- Born: May 15, 1950 (age 75) Los Angeles, California
- Citizenship: American
- Education: University of California, Santa Barbara (B.A., 1972) University of Arizona (M.A., 1973; Ph.D., 1976)
- Known for: Educational and social adjustment in children Biological and physiological effects of psychological stress
- Awards: Reuben Hill Award from the National Council on Family Relations (2005, 2007); Advances in Culture and Diversity in Prevention Science Award, Society for Prevention Research, 2017; Presidents’ Award of Distinction for Team Science, Georgia Clinical and Translational Science Alliance, 2019; James McKeen Cattell Fellow Award for lifetime achievement from the Association for Psychological Science (2023)
- Scientific career
- Fields: Developmental psychology
- Institutions: University of Georgia Emory University
- Thesis: Factors influencing selective incorporation of modeled behavior into moral judgments in young children (1976)

= Gene Brody =

American psychologist

Gene Howard Brody is an American developmental psychologist and prevention scientist and Regent's Professor at the University of Georgia and is the founder and co-director of the University of Georgia's Center for Family Research. He is known for his research on the physiological, biological, and mental health effects of poverty, community disadvantage, and racial discrimination and for the development of efficacious prevention programs for African American youth and their families.

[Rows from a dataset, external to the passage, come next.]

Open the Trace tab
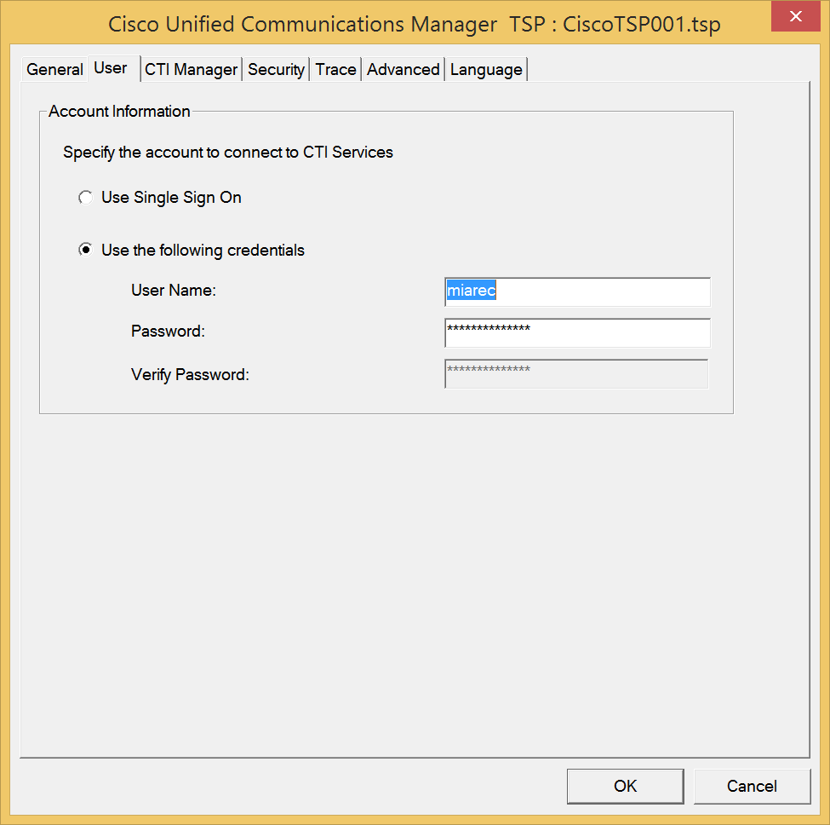 [x=335, y=69]
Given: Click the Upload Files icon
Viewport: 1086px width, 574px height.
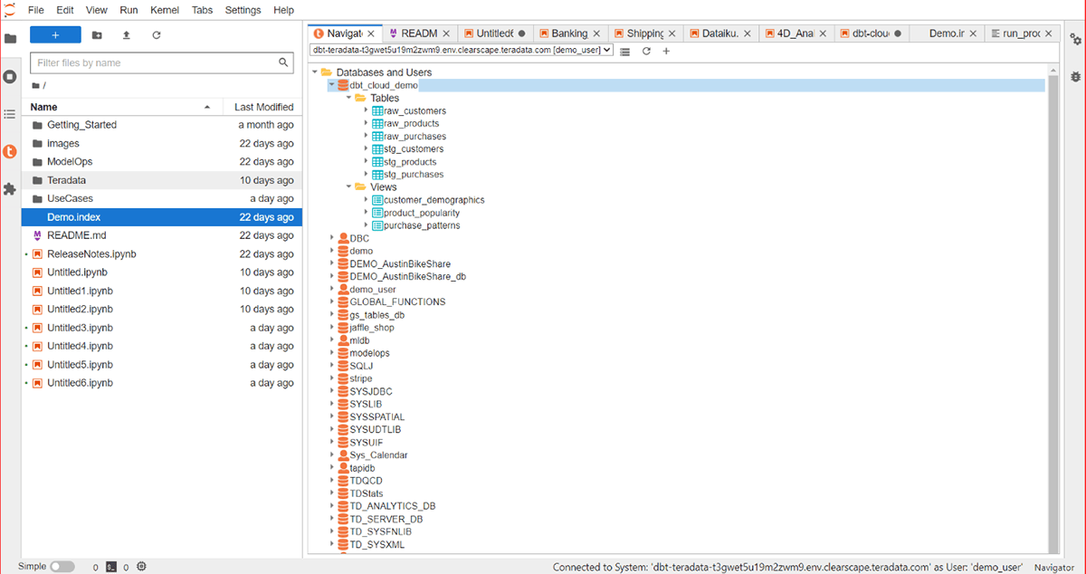Looking at the screenshot, I should (127, 34).
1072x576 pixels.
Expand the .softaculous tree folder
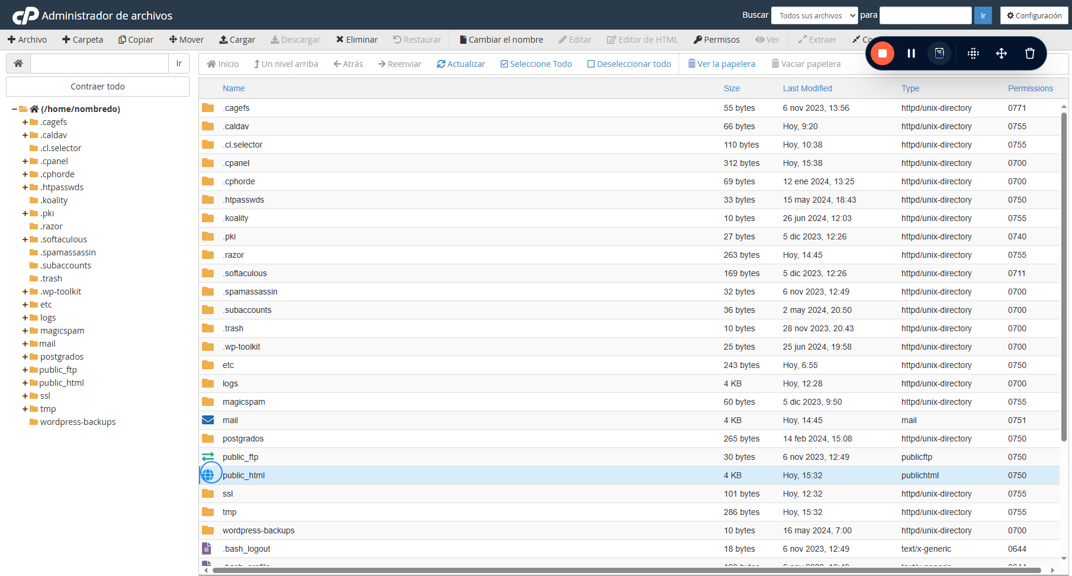pos(25,239)
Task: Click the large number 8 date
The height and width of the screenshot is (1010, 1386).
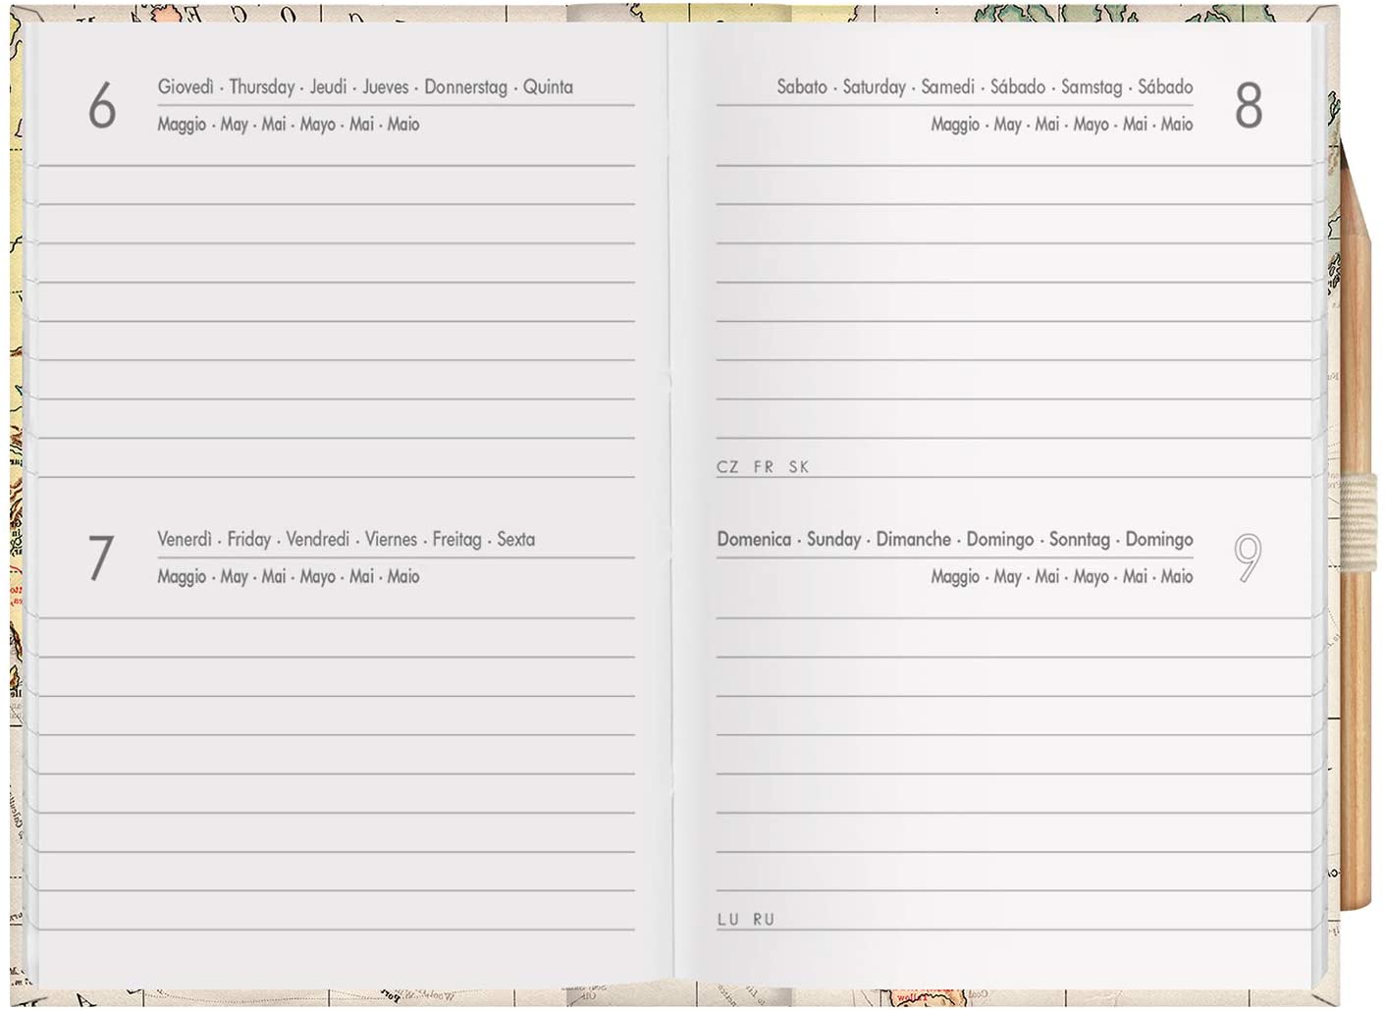Action: pyautogui.click(x=1248, y=106)
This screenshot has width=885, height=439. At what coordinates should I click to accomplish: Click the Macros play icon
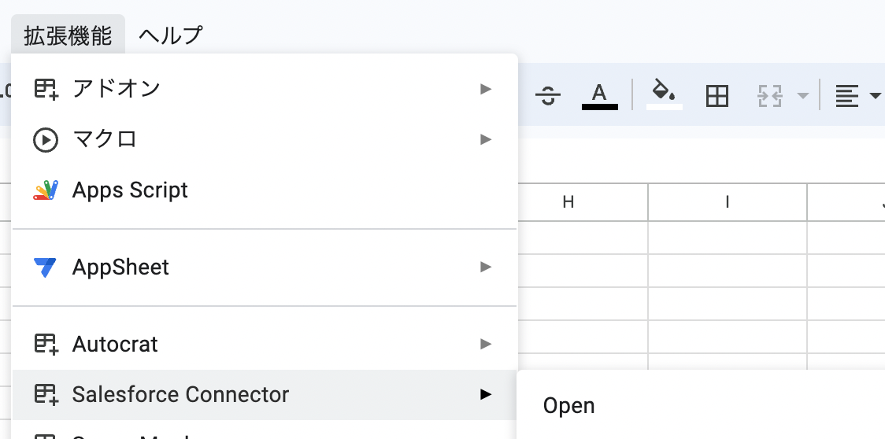point(46,140)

== Early life and education ==
Brody grew up in California and earned a Bachelor of Arts in Psychology at the University of California, Santa Barbara in 1972. He then earned a Master of Arts in Developmental Psychology at the University of Arizona in 1973 followed by a PhD in Developmental Psychology in 1976 also at the University of Arizona.

== Research and career ==
He began his academic career as an assistant professor at the University of Georgia in 1976 and began a program of research in which he became known for examining the physiological, biological, and mental health effects of poverty, community disadvantage, and racial discrimination. His longitudinal studies that focus on strengths rather than deficits in investigating resilience among Black Americans have not only demonstrated how such work can help narrow disparities but has influenced theoretical and methodological approaches in developmental and prevention science. His research has shown, for example, that African American youth who are exposed to family economic hardship and racial discrimination in childhood and adolescence are more likely to develop diabetes, increased allostatic load, accelerated cellular aging, and higher levels of systemic inflammation later in life. He has also investigated how these effects can be offset by other environmental variables, such as support from family members.

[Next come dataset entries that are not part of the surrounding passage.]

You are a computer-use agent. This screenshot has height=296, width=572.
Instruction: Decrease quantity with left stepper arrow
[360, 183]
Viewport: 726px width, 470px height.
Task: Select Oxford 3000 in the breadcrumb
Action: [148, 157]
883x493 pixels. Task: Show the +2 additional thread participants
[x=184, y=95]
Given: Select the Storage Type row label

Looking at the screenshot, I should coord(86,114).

Brody's recent research has shed light on the ways in which there may be physiological costs associated with achieving resilience on outward indicators of psychosocial functioning, a phenomenon known as “skin-deep resilience”. Although high levels of self-control, goal directed behavior, and high-effort coping are thought to contribute to outward signs of resilience in adverse environments, these same behaviors may undermine individuals’ physical health as a result of the physical strain and wear-and-tear associated with growing up with socioeconomic disadvantage.

Much of this research has led to deeper work understanding prevention strategies and direct intervention programs which focus on strengthening family relationships, parenting processes and youth competencies as well as preventing negative outcomes. The Strong African American Families and Strong African American Families-Teen programs for preadolescents and adolescents have been embedded in communities across the United States.

The Association for Psychological Science awarded him a lifetime achievement award in 2023.